Sunday, April 1, 2012

Happy for the Presidential Hassle

Chip (Kanha's dad) didn't want to use the two tickets he bought (for $250 each...) because he didn't want to deal with the hassle -- the bumper to bumper traffic, the long lines, the jostling people.  So he gave away the tickets to see the President in the flesh, to Kanha and me.

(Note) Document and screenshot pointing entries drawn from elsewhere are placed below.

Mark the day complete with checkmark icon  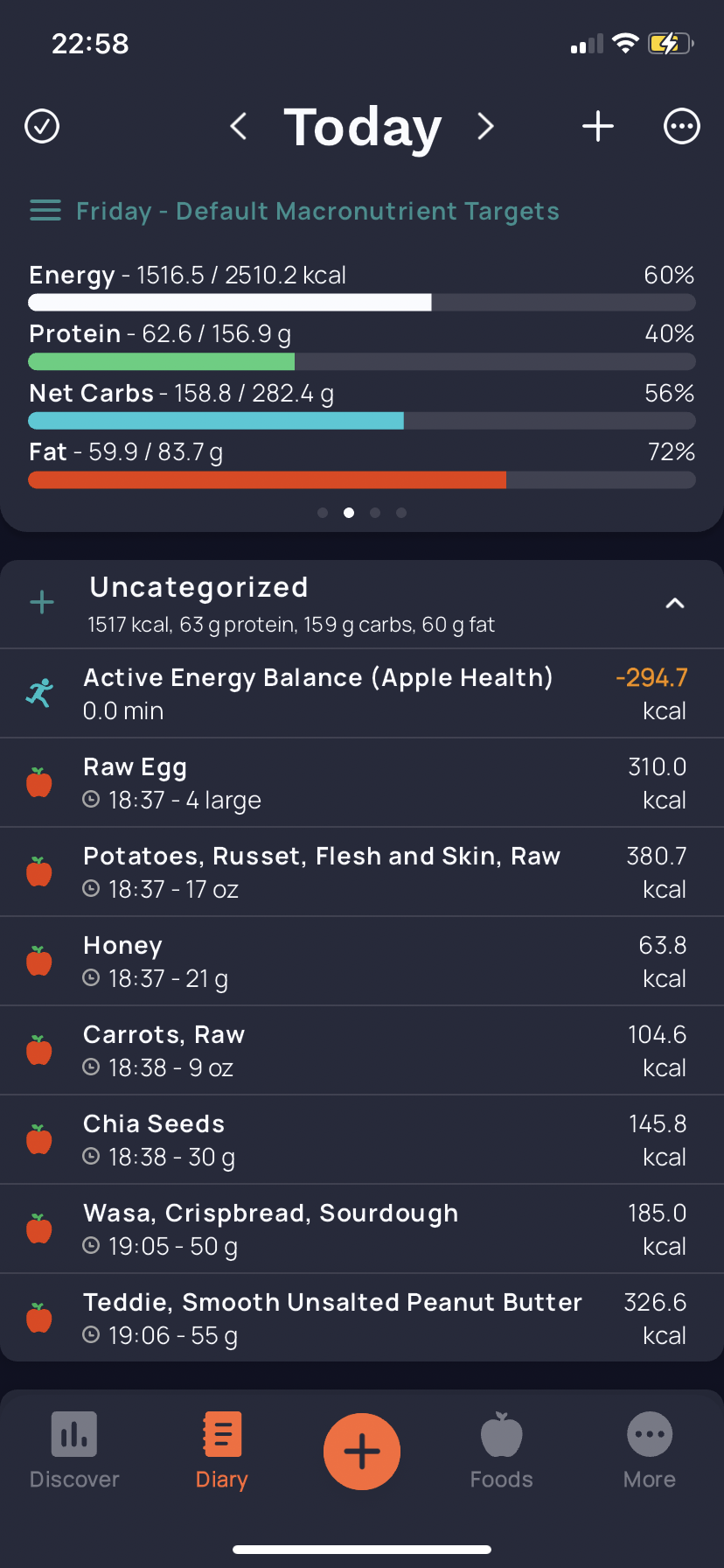tap(42, 126)
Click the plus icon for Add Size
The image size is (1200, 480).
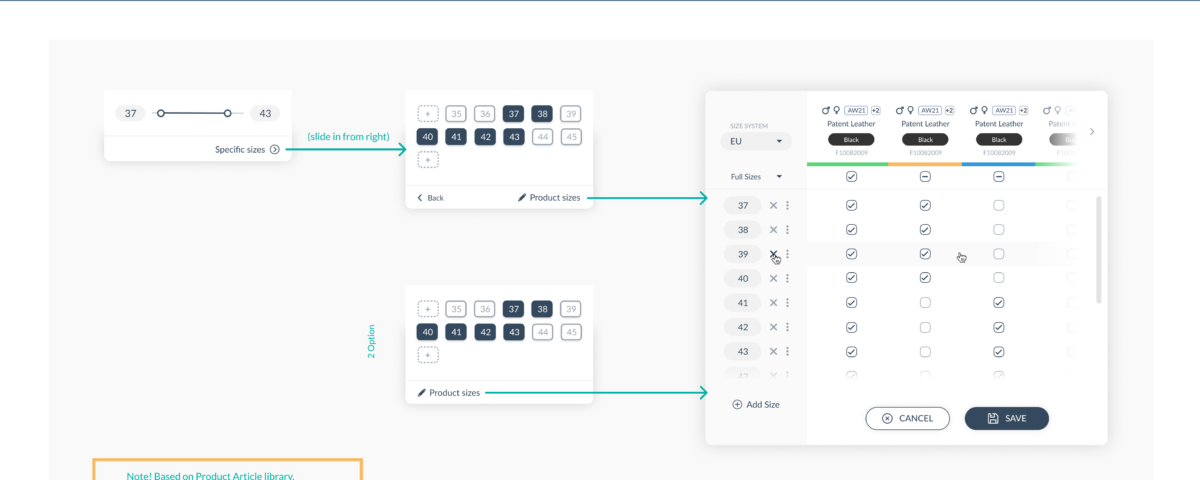737,405
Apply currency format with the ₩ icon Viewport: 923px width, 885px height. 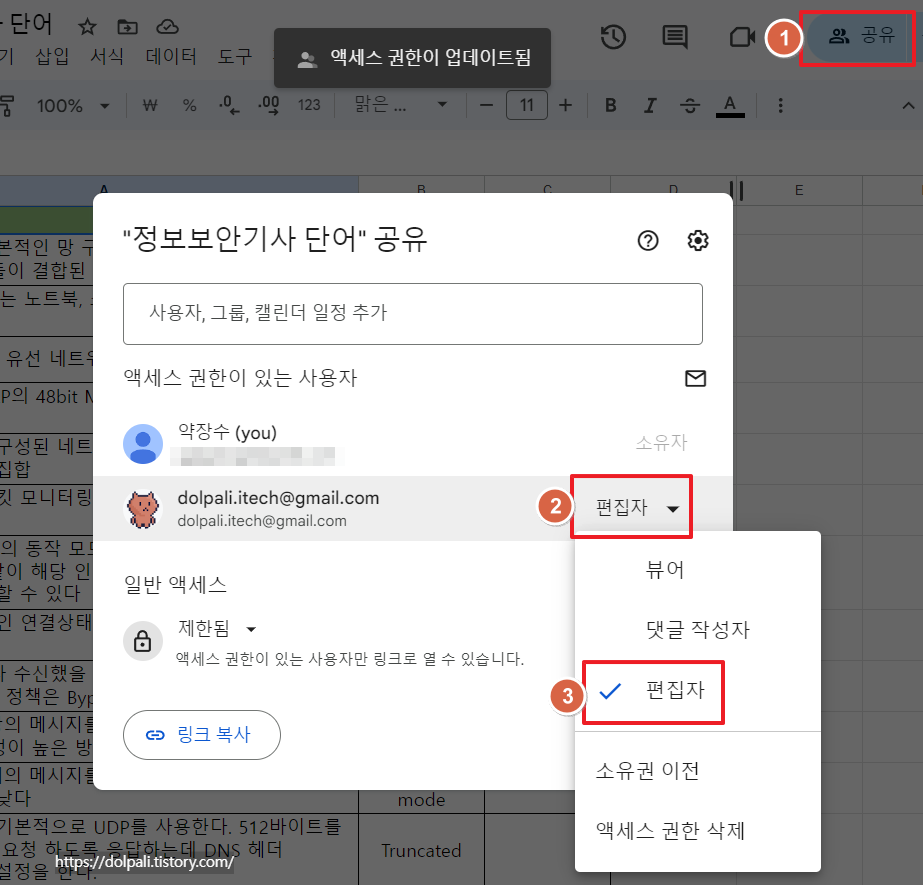coord(148,104)
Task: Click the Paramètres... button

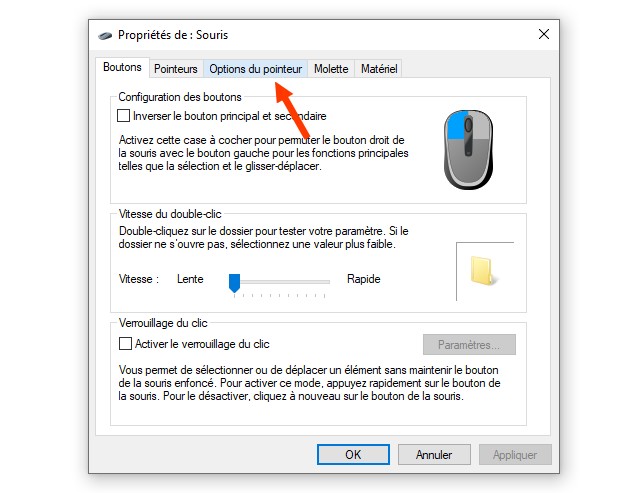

He had it mostly right -- the traffic was slow getting over to Southern Maine Community College, we waited in line, on a sunny but briskly windy Maine March afternoon, for an hour and a half, we got jostled a lot by the 1699 other people crammed into the athletic center, all standing around on the basketball floor waiting to hear -- and see -- President Obama.  And Chip even missed a few of the not-so-pleasant details -- the coffee and hot chocolate promised while we shivered on line turned out to be water, or beer or wine you could pay for, each person's standing spot was awarded in order of arrival so if you, a short person -- read: 11 year old Kanha -- arrived just a few minutes after Jane Q. BasketballPlayer -- read: the 6 foot tall woman claiming the space just in front of us -- you were basically out-of-luck to be able to see much of anything.  Plus it was a short payoff for a lot of waiting -- a 30 minute stump speech (an exact repeat of what I heard reported from Burlington VT  as we drove home) out of a four hour outing.

the President in person


But for me it was worth it, and hopefully, one day at least, for Kanha too.  While driving to the event, I found myself ruminating to her that, even coming from a highly political Democratic family, I had never seen a President "in the flesh" while in office before.  (I did shake candidate Bill Clinton's hand when I was in graduate school at the Kennedy School although I realized I was hardly unique when I overheard 3 people in the Obama line, all from different groups of friends, recount their own stories of getting a "Bubba" handshake during his time in the presidential limelight.  Perhaps he really did personally shake the hand of everyone who voted for him in the New Hampshire primary...) 

I loved being in the same room as Barack Obama, albeit a very very large room -- our first African-American president, a man of brains and commitment (if a bit too strong of a penchant to compromise), a man I indeed would like to have a beer with AND feel reassured that he is leading our country.  

And I loved taking Kanha, loved knowing that, from then on, she could say she had been to see a President speak.  Never mind she got very tired and a bit bored, never mind she had to jump up or have me lift her a bit to actually see him, never mind she found it more fun to get her picture taken next to the Obama cardboard cut-out outside.  

Kanha with the President -- a sideways view


Having been born in a country where power hungry men, in the name of egalitarianism, had destroyed her ancestors, their land, and their way of life, she had had the chance to hear the words, in person, of a man who stands, in my opinion, fully and completely for exactly the opposite.  For both of us, I think it was worth the hassle.